**WHAT IS REQUIRED:** Among the following entries, count the lines that contain "Expand" and report only the result.

##### PROVIDED DATA

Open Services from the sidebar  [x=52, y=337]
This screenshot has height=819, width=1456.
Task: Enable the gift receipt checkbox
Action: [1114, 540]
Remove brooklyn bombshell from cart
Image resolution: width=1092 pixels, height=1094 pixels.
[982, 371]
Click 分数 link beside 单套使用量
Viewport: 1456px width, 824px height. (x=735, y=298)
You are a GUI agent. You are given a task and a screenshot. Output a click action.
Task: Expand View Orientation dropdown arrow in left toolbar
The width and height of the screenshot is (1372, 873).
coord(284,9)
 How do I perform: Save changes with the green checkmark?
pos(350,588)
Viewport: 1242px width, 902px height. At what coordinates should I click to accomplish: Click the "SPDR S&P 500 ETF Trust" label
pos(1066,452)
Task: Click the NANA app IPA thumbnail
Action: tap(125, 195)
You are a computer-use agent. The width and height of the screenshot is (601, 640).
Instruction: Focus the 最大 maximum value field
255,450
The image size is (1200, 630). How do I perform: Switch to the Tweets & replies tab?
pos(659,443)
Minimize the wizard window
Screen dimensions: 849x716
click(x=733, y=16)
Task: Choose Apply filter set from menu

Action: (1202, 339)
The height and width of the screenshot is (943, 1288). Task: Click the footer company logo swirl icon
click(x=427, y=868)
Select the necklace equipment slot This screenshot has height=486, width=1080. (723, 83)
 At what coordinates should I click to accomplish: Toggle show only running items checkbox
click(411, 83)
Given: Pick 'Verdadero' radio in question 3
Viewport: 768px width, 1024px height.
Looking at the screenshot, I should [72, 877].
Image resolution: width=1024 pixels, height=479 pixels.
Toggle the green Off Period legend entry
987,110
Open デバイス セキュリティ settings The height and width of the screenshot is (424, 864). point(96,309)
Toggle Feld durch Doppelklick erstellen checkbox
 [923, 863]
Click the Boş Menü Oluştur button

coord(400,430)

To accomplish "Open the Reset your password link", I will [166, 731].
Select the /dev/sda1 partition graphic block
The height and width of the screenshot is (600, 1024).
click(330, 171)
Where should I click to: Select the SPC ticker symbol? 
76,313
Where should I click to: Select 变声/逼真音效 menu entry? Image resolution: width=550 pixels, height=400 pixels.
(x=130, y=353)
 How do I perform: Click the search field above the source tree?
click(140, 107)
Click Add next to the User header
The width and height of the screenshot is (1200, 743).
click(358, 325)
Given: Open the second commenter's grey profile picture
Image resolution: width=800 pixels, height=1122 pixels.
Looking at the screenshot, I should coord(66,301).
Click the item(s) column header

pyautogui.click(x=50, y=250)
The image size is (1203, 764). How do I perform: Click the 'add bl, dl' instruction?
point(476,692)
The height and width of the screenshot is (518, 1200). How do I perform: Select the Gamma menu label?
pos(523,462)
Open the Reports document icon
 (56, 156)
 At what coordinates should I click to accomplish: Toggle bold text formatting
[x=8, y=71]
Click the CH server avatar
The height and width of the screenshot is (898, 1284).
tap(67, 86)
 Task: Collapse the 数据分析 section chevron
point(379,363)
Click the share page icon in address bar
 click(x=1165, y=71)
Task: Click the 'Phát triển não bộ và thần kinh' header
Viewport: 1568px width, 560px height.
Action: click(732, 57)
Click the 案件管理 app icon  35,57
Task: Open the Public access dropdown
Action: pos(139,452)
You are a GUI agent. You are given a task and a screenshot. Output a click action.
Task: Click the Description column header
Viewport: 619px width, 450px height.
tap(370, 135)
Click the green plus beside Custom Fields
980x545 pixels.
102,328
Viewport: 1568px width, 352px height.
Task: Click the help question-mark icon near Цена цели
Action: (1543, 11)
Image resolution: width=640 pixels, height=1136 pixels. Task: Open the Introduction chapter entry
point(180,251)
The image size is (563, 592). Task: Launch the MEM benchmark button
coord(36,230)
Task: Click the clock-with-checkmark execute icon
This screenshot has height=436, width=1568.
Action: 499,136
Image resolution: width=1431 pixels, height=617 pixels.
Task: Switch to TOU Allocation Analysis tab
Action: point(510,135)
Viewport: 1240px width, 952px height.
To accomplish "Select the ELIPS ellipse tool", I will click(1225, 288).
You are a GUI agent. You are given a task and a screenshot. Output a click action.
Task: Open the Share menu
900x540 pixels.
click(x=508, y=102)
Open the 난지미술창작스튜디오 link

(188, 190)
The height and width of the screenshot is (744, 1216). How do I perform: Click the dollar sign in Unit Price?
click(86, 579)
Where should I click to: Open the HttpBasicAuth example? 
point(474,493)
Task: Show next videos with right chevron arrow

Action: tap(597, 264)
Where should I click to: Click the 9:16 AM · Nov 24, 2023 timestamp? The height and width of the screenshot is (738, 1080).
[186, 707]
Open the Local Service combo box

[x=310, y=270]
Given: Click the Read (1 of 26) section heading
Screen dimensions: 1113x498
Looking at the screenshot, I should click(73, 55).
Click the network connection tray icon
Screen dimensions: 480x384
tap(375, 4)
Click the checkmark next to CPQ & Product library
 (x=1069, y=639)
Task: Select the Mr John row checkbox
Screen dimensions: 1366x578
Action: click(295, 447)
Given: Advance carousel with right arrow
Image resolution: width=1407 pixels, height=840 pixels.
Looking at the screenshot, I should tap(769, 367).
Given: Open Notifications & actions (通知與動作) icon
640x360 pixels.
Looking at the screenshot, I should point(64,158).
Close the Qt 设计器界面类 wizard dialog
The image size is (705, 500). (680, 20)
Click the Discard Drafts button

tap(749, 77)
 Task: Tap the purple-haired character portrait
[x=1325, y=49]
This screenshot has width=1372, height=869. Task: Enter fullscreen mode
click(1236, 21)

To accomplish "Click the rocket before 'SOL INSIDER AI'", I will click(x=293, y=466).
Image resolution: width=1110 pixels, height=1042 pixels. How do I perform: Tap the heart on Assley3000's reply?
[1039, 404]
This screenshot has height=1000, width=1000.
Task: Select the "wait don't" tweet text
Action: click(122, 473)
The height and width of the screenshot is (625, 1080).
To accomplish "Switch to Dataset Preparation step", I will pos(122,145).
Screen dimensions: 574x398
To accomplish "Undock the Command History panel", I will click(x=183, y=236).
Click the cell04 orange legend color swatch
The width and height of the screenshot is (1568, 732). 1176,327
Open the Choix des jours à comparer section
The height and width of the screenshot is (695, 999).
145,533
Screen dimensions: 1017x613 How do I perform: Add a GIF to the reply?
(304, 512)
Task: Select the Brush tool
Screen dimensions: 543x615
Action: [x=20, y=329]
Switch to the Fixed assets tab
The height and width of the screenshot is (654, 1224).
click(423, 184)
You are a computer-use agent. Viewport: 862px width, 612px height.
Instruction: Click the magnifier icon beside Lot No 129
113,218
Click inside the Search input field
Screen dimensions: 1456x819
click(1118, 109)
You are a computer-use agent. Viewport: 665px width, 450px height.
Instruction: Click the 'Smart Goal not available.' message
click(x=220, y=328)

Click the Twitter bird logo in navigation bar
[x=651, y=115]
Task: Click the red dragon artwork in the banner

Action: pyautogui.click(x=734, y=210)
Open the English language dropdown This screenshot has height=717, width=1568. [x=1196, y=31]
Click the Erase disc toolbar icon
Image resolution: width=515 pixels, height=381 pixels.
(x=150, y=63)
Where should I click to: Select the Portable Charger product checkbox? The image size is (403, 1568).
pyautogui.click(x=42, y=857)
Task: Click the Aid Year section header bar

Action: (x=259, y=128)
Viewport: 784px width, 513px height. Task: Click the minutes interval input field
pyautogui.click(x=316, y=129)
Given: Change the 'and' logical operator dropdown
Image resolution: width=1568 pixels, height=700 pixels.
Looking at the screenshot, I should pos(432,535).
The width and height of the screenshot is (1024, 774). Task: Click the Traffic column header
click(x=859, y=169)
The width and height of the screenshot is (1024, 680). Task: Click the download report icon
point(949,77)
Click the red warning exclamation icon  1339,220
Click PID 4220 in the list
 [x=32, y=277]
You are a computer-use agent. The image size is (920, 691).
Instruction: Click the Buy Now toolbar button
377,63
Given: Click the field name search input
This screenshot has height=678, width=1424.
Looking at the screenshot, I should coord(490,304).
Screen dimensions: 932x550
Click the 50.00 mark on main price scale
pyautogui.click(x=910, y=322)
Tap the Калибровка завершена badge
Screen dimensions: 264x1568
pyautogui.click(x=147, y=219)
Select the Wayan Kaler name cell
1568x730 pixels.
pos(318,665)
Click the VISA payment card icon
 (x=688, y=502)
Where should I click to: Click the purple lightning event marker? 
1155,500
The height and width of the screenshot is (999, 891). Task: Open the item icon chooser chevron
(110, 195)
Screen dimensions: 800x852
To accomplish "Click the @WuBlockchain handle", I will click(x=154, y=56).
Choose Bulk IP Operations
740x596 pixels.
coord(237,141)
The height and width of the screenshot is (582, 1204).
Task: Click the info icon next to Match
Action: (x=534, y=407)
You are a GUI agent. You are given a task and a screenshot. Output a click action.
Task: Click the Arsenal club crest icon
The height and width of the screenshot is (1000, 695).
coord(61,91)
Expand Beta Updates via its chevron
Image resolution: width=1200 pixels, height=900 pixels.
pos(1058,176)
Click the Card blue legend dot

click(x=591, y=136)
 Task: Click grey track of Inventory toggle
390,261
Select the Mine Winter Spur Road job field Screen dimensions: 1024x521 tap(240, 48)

##########

**TASK RESULT:** 2